Francine H. Moss, Ronkonkoma, N.Y., attorney for the children.

In two related child protective proceedings pursuant to Family Court Act article 10, the father appeals from an order of fact-finding and disposition (one paper) of the Family Court, Suffolk County (Tarantino, Jr., J.), dated September 7, 2007, which, after fact-finding and dispositional hearings, inter alia, found that he had neglected the subject children and placed them in the care and custody of the Suffolk County Department of Social Services until the completion of the next permanency hearing.

Ordered that the appeal from so much of the order of fact-finding and disposition as placed the children in the care and custody of the Suffolk County Department of Social Services until the completion of the next permanency hearing is dismissed as academic, without costs or disbursements, as the period of placement has expired (see Matter of Ifeiye O., 53 AD3d 501 [2008]; Matter of Jason Brian B., 33 AD3d 995 [2006]); and it is further,

Ordered that the order of fact-finding and disposition is affirmed insofar as reviewed, without costs or disbursement.

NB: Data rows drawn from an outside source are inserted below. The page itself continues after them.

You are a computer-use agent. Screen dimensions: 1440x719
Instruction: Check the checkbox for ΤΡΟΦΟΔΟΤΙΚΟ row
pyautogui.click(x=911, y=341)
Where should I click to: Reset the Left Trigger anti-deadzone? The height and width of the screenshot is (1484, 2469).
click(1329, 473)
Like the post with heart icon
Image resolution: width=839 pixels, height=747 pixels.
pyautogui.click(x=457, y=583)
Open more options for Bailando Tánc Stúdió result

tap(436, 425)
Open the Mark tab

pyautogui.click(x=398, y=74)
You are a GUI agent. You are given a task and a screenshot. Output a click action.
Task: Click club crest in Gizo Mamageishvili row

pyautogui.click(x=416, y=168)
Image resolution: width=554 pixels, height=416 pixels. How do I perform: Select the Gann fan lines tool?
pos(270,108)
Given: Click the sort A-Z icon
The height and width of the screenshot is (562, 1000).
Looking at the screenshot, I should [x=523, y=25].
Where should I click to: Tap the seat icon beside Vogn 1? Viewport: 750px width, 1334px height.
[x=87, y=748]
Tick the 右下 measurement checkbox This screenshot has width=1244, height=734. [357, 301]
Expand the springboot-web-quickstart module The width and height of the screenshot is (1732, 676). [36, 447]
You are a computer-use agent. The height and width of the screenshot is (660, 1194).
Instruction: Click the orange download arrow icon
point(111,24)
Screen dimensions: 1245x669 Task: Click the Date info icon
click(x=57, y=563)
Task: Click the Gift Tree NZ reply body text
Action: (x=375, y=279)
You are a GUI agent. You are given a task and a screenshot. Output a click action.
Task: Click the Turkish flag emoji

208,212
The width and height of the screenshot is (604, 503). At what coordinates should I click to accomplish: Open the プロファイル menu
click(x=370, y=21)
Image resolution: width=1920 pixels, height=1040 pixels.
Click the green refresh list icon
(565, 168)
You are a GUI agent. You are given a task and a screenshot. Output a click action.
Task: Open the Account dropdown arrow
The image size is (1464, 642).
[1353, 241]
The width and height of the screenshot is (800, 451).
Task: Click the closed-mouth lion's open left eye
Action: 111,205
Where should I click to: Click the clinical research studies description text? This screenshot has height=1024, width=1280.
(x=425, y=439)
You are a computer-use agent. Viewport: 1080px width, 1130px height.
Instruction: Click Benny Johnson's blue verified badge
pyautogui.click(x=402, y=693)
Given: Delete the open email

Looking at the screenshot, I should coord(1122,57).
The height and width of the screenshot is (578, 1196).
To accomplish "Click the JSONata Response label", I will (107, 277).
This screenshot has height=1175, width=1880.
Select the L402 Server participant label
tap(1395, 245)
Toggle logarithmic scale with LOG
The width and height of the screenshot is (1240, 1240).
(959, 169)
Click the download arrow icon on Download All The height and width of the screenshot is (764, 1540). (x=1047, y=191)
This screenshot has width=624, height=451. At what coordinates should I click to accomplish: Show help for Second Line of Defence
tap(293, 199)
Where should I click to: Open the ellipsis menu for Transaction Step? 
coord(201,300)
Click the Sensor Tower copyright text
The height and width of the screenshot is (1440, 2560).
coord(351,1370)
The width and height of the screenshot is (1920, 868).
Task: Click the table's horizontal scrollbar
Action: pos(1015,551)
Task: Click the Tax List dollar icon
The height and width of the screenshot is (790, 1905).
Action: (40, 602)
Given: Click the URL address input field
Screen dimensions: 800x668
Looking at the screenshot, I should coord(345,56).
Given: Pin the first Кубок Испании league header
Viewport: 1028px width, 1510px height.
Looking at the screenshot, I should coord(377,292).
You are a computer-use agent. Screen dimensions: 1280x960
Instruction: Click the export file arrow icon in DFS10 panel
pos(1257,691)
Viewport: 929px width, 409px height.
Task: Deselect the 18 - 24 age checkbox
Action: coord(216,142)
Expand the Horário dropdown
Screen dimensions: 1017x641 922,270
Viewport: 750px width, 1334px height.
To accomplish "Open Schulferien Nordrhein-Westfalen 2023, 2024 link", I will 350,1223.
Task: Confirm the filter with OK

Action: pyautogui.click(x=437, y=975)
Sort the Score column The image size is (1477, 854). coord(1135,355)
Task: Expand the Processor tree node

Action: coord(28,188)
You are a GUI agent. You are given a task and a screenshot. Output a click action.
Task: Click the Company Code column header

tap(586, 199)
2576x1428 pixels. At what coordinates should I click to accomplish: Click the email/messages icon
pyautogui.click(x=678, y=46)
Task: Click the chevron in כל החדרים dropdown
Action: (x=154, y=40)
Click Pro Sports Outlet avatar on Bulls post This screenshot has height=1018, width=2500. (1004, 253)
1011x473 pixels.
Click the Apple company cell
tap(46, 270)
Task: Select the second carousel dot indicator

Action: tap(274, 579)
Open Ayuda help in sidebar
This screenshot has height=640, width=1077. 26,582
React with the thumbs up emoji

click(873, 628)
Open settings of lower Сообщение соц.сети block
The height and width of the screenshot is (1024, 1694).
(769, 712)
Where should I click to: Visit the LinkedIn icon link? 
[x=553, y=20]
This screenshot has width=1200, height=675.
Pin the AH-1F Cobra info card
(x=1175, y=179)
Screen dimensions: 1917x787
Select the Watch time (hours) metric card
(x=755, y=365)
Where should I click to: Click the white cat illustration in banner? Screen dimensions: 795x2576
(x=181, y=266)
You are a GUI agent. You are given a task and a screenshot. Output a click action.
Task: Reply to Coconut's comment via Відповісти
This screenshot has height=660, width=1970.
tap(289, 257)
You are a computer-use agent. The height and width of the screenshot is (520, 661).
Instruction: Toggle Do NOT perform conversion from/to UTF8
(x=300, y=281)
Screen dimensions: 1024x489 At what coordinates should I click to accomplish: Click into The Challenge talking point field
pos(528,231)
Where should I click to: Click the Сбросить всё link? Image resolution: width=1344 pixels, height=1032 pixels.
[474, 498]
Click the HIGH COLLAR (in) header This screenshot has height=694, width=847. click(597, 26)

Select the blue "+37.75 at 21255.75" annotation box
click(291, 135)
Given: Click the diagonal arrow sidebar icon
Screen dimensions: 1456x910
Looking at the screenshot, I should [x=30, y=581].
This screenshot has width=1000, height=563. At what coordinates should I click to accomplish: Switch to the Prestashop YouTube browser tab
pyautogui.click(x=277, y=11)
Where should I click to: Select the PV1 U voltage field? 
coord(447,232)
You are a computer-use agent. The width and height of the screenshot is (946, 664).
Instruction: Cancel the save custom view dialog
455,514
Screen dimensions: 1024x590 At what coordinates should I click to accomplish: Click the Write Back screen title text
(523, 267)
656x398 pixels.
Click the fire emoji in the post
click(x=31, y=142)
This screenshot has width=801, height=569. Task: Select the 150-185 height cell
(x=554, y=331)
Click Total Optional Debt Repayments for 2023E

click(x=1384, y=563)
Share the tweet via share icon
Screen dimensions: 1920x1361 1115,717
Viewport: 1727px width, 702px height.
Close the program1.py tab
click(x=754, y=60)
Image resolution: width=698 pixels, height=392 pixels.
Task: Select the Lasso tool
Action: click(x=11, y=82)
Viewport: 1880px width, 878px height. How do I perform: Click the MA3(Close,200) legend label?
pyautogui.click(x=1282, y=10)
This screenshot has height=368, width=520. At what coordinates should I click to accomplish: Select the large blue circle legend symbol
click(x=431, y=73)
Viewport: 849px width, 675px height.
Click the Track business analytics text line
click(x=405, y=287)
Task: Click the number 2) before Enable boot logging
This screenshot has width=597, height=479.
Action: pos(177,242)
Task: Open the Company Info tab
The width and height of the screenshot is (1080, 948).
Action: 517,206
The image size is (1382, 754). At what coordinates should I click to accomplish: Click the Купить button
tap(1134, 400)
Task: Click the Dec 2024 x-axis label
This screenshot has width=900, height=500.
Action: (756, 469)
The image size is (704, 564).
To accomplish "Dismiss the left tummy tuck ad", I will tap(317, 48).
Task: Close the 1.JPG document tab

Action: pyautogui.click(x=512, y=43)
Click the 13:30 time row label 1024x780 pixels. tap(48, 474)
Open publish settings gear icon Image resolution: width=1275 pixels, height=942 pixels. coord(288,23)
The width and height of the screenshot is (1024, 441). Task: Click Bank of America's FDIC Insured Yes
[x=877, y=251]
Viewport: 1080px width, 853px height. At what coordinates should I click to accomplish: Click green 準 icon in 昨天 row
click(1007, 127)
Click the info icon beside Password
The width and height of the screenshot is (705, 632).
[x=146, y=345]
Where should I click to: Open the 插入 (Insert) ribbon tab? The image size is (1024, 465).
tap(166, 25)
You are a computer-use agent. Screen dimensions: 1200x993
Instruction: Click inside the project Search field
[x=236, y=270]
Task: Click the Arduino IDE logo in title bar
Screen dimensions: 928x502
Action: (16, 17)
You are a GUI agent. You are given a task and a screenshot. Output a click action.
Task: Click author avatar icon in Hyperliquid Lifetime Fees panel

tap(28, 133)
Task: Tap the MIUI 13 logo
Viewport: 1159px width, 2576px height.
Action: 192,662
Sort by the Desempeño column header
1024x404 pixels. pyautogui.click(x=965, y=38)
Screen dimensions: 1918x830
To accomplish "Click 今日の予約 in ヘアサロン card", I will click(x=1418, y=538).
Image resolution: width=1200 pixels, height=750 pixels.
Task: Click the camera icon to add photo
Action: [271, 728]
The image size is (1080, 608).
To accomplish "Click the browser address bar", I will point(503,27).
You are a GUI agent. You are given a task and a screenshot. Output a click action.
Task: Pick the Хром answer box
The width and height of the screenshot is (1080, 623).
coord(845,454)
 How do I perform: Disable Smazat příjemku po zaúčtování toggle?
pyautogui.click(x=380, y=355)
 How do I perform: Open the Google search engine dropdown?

The Family Court properly found that the petitioner established by a preponderance of the evidence that the father neglected his daughters, Kathleen and Rachel. The evidence presented at the fact-finding hearing demonstrated that the father engaged in conduct which either impaired the children's physical, mental, or emotional condition, or created an imminent risk of impairment (see Family Ct Act § 1012 [f] [i]), including punching Rachel in the face, thereby leaving red marks, grabbing Kathleen's arm, thereby leaving bruises, and subjecting the girls to repeated and extreme verbal abuse which upset them to such a degree that each expressed a desire to run away from home (see Matter of Krista LL., 46 AD3d 1209 [2007]; Matter of Joseph O., 28 AD3d 562 [2006]; Matter of Sheneika V., 20 AD3d 541 [2005]; Matter of Rakim W., 17 AD3d 376 [2005]). Although the father largely denied the allegations against him, the Family Court's finding that he was not a credible witness is entitled to deference (see Matter of Taylor P., 63 AD3d 1161 [2009]; Matter of Stefani C., 61 AD3d 681 [2009]; Matter of Raima W., 59 AD3d 633 [2009]), and is fully supported by the record.

The record further demonstrates that the father was afforded the effective assistance of counsel (see Family Ct Act § 262 [a] [i]; Matter of Koby S., 2 AD3d 451 [2003]; Matter of Matthew C., 300 AD2d 394 [2002]; Matter of Alfred C., 237 AD2d 517 [1997]; see also People v Baldi, 54 NY2d 137 [1981]).

Finally, the Family Court did not deny the father his constitutional right to represent himself because he never invoked this right by making a clear and unequivocal request to proceed pro se (see People v Gillian, 8 NY3d 85, 88 [2006]; People v LaValle, 3 NY3d 88, 106-107 [2004]; People v Kennedy, 25 AD3d 567 [2006]; People v Carter, 299 AD2d 418, 419 [2002]). Dillon, J.P., Eng, Belen and Hall, JJ., concur.